Selon Mme Shirin Ebadi et les six organisations de défense des droits de l’homme, pour mettre un terme à cette vague d’assassinats, toutes les autres nations devraient exiger de l’Iran qu’il arrête immédiatement ces exécutions et respecte ses obligations en vertu du droit international.

Au cours des cinq dernières années, l’Iran n’a cessé d’empêcher les mécanismes internationaux des droits de l’Homme d’examiner la situation sur place. Partant de ces informations, Mme Shirin Ebadi et les organisations de défense des droits de l’Homme exhortent toutes les nations à tirer parti de la prochaine session du Conseil des droits de l’homme pour nommer et mandater un envoyé spécial du Secrétaire général de l’ONU afin qu’il enquête et rédige un rapport sur la situation des droits fondamentaux en Iran.

Contexte

Depuis 1979, l’Iran a exécuté des milliers d’hommes, de femmes et même d’enfants qui se seraient rendus coupables d’infractions.

L’article 6 (2) du PIDCP dispose que : « Dans les pays où la peine de mort n’a pas été abolie, une sentence de mort ne peut être prononcée que pour les crimes les plus graves, conformément à la législation en vigueur au moment où le crime a été commis et qui ne doit pas être en contradiction avec les dispositions du présent Pacte ni avec la Convention pour la prévention et la répression du crime de génocide. Cette peine ne peut être appliquée qu’en vertu d’un jugement définitif rendu par un tribunal compétent. »
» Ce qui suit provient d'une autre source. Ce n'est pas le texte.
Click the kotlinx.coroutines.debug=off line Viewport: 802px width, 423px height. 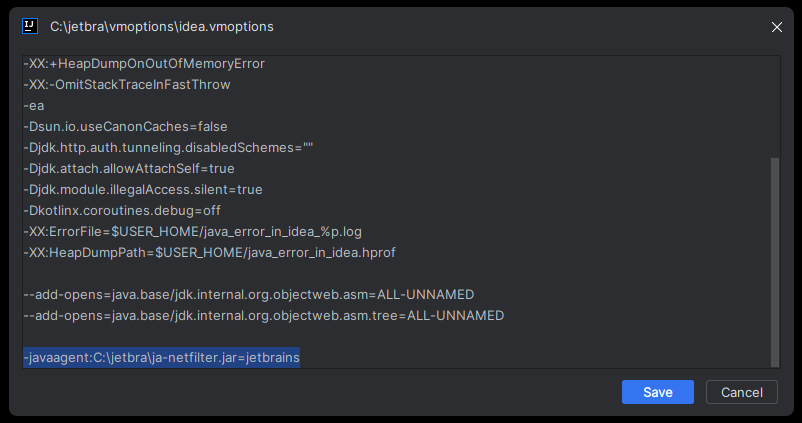[x=122, y=210]
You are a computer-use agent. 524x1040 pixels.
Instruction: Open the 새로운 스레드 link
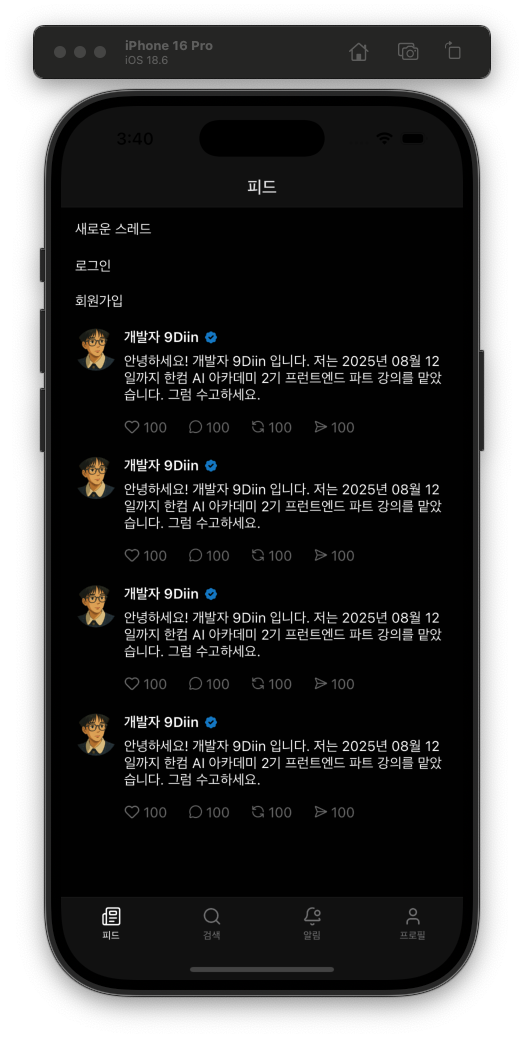click(113, 229)
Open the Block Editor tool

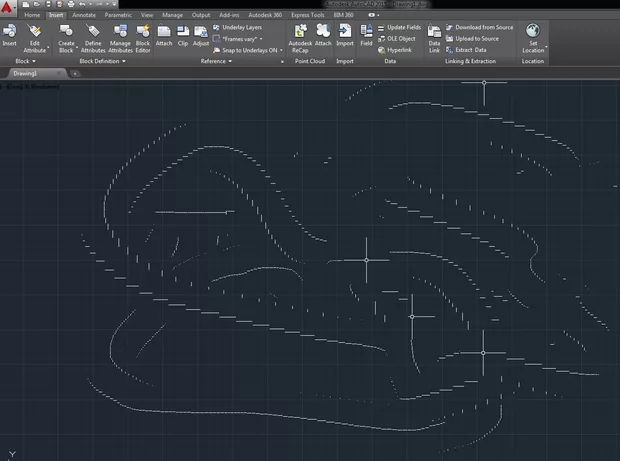[x=143, y=33]
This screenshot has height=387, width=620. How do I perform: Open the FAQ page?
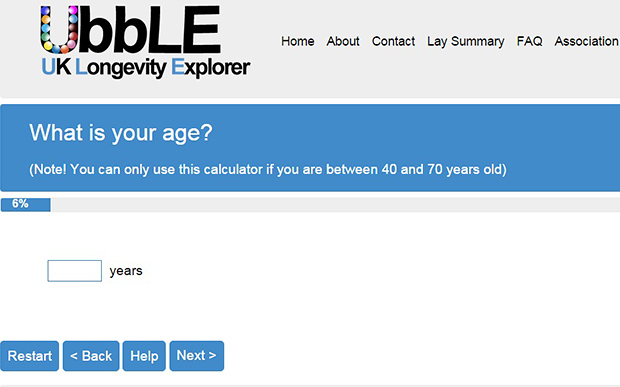(529, 41)
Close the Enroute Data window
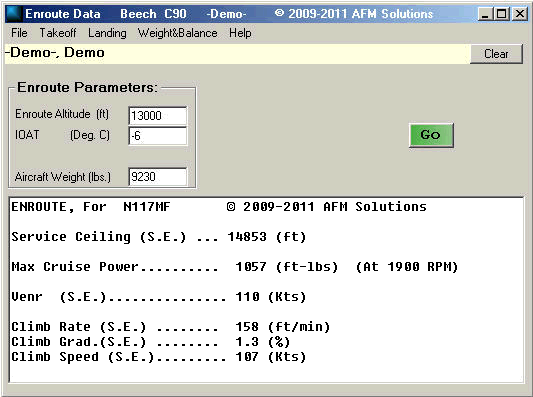 [520, 14]
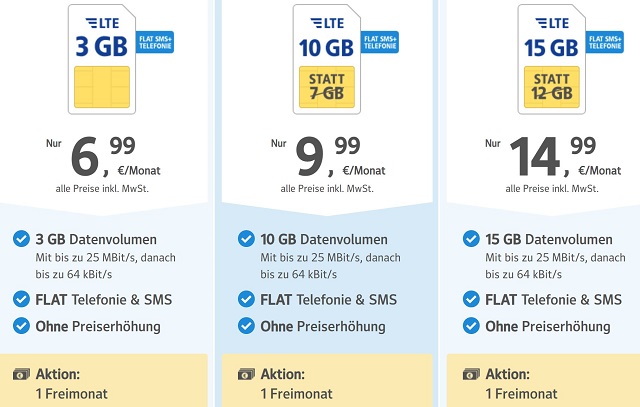Screen dimensions: 640x407
Task: Click the money icon next to Aktion in 15 GB plan
Action: [x=471, y=375]
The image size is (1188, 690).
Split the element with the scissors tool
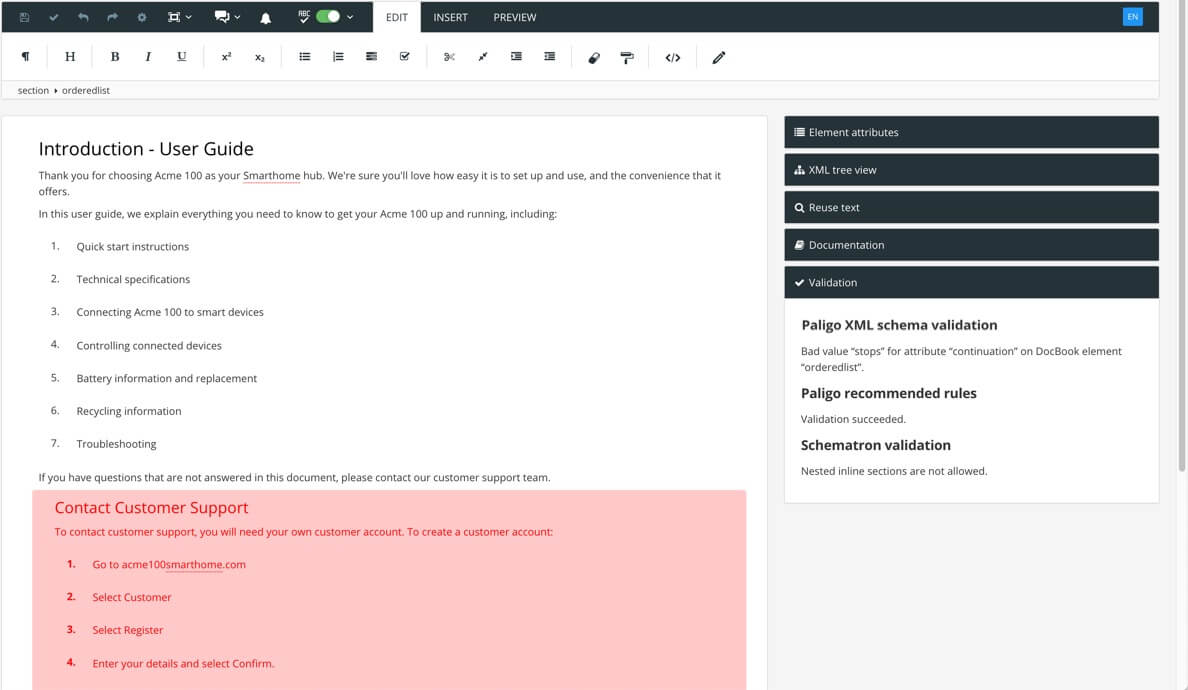[x=449, y=57]
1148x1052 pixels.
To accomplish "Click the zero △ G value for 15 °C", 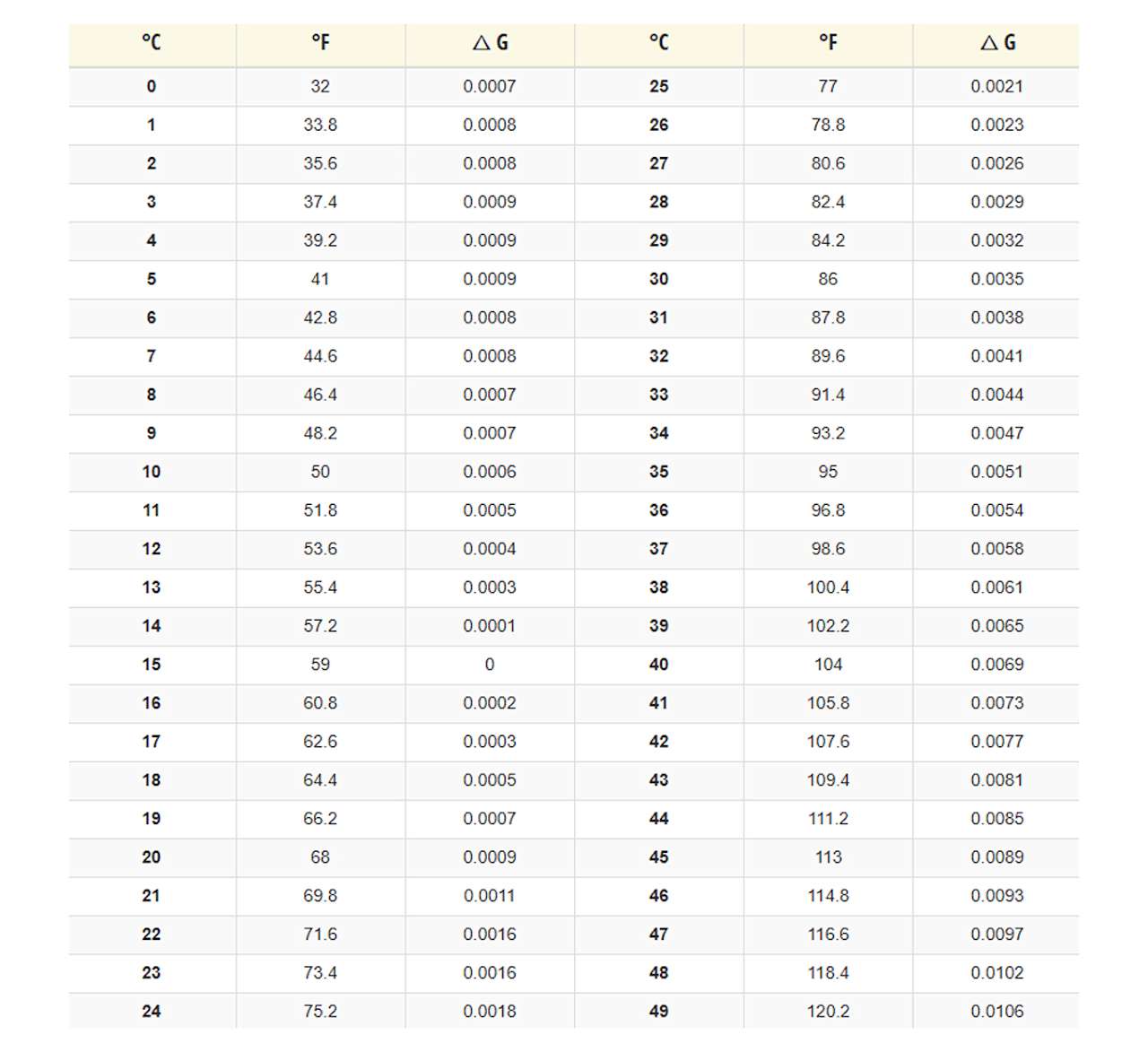I will tap(490, 665).
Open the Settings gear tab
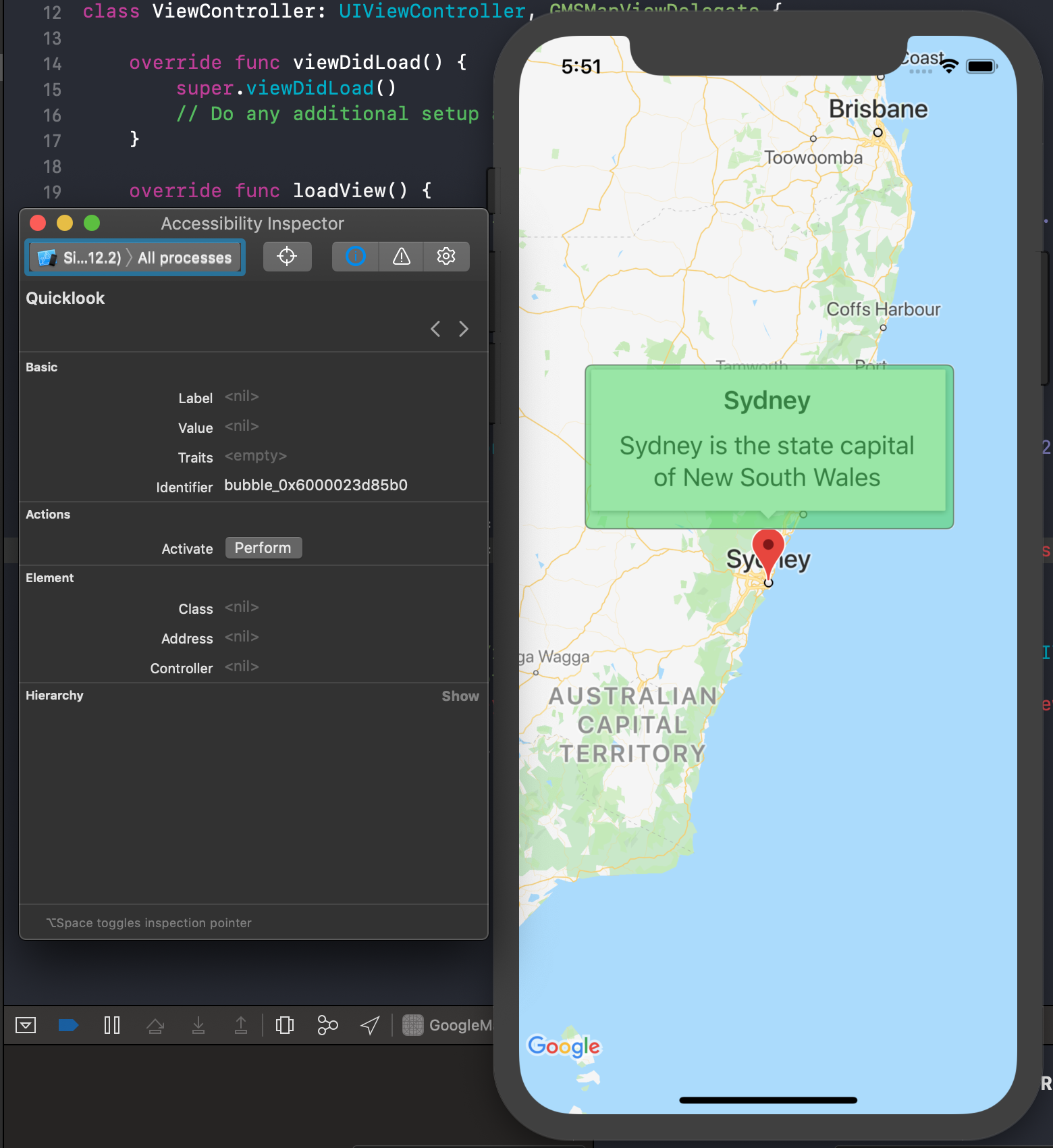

L’Iran n’a jamais signé le deuxième Protocole facultatif se rapportant au PIDCP visant à abolir la peine de mort ; il a voté contre toutes les résolutions de l’Assemblée générale des Nations Unies qui ont suivi et réclamaient un moratoire sur le recours à la peine de mort. La dernière résolution date de décembre 2010.

Les organisations de défense des droits de l’Homme, y compris les six qui se sont associées à la présente déclaration, ont consigné de nombreuses atteintes aux droits de l’Homme commises au cours des détentions et des procès. Ces violations sont notamment d’ordre psychologiques et physiques allant jusqu’à la torture pour obliger les détenus à « avouer » leurs infractions supposées ou au placement prolongé en isolement, sans accès aux avocats.

En outre, les tribunaux révolutionnaires tiennent la plupart des audiences à huis clos, en dépit d’une disposition de l’article 168 de la Constitution iranienne qui établit que les procès pour des délits « politique » ou des délits de « presse » devraient être publics.

Dans de nombreuses affaires, comme celle de Mme Zahra Bahrami, les avocats des condamnés à mort sont informés de l’exécution de leurs clients après qu’elle a eu lieu, alors qu’ils devraient légalement en être informés 48 heures à l’avance.